Social Media Platforms

In den letzten Jahren erlebten die Social Media Platforms einen kometenhaften Aufstieg. Innerhalb kürzester Zeit haben sie sich im Internet etabliert und sind dort nicht mehr wegzudenken. Die Buttons der Marktführer finden sich auf nahezu jeder Webseite, da es sich keine Firma mehr leisten kann, nicht über die Social Platforms mit seinen Kunden in Kontakt zu treten. Die beliebtesten und wichtigsten Plattformen sind dabei Facebook und der Kurznachrichtendienst Twitter. Auch Google+ konnte in kürzester Zeit eine große Zahl an Nutzern für sich gewinnen. Kleinere aber nicht minder wichtige Social Platforms sind LinkedIn und Xing, wo anders als bei den anderen Plattformen eine Spezialisierung auf die berufliche Verknüpfung der Nutzer besteht.

Facebook – der Inbegriff von Social Platforms
Seit Jahren der Inbegriff von Social Platforms ist Facebook, das mit mehreren 100 Millionen Nutzern nach wie vor unbestritten das am meisten genutzte Portal ist. Während es am Anfang hauptsächlich um die einfachere Kommunikation unter Studenten ging, ist mittlerweile jeder – von Jung bis Alt – über Facebook miteinander verbunden. Auch die Wirtschaft hat das Potenzial der Social Platforms erkannt und Social Media Marketing auf Facebook ist heute ein vielgenutztes Werbemittel.

Twitter – Das ist los
Der Kurznachrichtendienst Twitter wird genutzt, um mit möglichst kurzen, prägnanten Nachrichten seine Anhänger auf dem Laufenden zu halten. Insbesondere Prominente zwitschern auf dieser Social Platform und halten so Kontakt zu ihren Fans. Auch bei Live-Events wird Twitter gerne eingesetzt, um über die neusten Ereignisse zu berichten.

Social Platforms – neue Berufe
Der Erfolg der Social Media Platforms geht so weit, dass eine ganz neue Berufsgruppe entstanden ist: Community Manager und Social Media Marketing Manager betreuen in den großen Firmen des Landes deren Internetpräsenz in den sozialen Netzwerken. Die benötigten Qualifikationen sind allerdings noch sehr uneinheitlich. Während die eine Firma einen Internet-affinen Wirtschaftswissenschaftler sucht, setzt man in der anderen Firma auf einen sprachenbegabten Informatiker und wieder andere bevorzugen Kommunikationswissenschaftler. Meist sind es also Quereinsteiger, die die Social Platforms für die Firmen betreuen. Es ist jedoch zu erwarten, dass es in näherer Zukunft Ausbildungszweige im Bereich Social Media geben wird. Auch die Marketingstudiengänge an den Universitäten werden sicherlich dieses Thema aufgreifen.

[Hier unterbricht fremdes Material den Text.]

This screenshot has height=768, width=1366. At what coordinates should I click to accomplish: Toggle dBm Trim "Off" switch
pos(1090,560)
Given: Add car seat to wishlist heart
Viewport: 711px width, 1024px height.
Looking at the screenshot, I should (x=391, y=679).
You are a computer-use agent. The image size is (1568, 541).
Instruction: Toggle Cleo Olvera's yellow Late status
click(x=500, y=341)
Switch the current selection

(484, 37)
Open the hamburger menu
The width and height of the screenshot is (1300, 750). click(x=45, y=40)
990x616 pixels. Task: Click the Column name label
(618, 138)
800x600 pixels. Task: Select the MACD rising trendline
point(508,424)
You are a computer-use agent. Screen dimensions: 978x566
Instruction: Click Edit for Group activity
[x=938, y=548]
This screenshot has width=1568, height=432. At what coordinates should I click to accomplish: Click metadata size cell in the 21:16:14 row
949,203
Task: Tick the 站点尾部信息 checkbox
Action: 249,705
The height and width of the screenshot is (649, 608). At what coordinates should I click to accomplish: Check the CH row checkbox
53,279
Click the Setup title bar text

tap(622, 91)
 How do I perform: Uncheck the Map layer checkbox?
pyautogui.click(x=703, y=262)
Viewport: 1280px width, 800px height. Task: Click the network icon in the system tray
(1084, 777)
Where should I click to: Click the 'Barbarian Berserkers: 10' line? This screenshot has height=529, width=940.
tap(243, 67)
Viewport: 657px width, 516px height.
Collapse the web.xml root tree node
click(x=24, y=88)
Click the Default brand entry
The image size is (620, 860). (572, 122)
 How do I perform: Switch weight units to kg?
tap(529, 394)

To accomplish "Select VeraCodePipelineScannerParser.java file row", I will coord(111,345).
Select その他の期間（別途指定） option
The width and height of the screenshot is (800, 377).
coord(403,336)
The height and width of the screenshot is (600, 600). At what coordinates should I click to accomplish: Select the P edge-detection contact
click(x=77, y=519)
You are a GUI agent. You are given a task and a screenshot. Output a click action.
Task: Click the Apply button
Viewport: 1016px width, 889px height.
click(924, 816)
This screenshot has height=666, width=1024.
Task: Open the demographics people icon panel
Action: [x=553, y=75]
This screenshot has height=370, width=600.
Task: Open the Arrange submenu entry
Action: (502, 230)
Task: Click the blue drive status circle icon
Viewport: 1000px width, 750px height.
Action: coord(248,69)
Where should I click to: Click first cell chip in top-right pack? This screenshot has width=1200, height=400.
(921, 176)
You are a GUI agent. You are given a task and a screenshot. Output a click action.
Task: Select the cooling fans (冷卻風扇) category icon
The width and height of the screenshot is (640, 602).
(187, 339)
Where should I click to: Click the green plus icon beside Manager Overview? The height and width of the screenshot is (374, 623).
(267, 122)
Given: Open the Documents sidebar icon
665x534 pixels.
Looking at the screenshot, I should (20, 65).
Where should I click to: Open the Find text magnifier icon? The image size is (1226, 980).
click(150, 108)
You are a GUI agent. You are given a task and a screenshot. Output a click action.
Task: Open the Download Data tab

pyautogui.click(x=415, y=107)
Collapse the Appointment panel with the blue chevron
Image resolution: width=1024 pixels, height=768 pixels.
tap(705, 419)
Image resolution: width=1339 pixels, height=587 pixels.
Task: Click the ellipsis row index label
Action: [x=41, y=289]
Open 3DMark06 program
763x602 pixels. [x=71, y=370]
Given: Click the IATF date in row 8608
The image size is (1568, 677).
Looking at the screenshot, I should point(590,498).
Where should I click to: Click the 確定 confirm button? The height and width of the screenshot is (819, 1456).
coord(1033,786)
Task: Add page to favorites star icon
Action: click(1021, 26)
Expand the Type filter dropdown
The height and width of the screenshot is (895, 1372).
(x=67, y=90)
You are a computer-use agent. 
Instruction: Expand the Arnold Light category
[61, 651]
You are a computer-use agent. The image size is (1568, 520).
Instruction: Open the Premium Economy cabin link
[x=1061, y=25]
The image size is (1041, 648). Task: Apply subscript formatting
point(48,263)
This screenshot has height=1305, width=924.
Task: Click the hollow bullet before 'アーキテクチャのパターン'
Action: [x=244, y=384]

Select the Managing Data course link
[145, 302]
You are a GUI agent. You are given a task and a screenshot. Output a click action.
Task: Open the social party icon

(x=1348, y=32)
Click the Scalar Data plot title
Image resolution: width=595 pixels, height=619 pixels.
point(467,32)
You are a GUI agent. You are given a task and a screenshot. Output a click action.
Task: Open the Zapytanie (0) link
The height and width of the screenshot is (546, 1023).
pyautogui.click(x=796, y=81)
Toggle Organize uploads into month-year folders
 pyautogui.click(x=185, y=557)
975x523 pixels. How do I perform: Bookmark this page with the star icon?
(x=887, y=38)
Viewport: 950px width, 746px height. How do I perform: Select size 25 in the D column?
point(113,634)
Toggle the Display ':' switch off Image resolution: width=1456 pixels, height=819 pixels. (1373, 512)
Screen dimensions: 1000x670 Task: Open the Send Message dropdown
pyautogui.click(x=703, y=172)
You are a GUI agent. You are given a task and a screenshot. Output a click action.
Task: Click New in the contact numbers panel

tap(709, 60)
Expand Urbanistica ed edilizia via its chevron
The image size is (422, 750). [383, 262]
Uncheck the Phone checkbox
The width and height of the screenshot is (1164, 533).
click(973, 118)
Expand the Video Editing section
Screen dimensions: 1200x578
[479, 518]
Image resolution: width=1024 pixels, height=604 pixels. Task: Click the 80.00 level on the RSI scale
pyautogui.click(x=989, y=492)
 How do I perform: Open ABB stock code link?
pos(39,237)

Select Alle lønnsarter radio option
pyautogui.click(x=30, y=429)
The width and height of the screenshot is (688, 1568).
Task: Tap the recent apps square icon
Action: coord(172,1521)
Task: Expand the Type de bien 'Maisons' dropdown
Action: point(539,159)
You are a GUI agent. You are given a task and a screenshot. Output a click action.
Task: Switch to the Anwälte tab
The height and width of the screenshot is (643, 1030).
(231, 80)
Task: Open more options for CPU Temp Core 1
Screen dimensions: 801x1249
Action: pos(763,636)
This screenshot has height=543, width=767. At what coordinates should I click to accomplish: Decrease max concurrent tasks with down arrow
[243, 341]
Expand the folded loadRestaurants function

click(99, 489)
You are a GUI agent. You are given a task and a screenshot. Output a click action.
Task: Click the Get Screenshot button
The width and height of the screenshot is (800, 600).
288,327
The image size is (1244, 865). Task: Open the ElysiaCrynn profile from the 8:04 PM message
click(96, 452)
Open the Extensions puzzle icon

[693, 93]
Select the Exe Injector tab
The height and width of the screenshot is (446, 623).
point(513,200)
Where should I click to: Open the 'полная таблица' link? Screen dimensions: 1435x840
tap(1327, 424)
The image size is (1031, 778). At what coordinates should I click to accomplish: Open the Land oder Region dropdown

Keine Ende des Hypes in Sicht

Bisher ist kein Ende des Hypes um die Social Platforms in Sicht. Im Gegenteil: In immer mehr Ländern schließen sich Internetnutzer den Netzwerken an. So kommt es, dass sie mittlerweile auch bei politischen Revolten in ärmeren Ländern eine wichtige Rolle spielen. Social Platforms haben viele Facetten und es ist davon auszugehen, dass es noch mehr werden.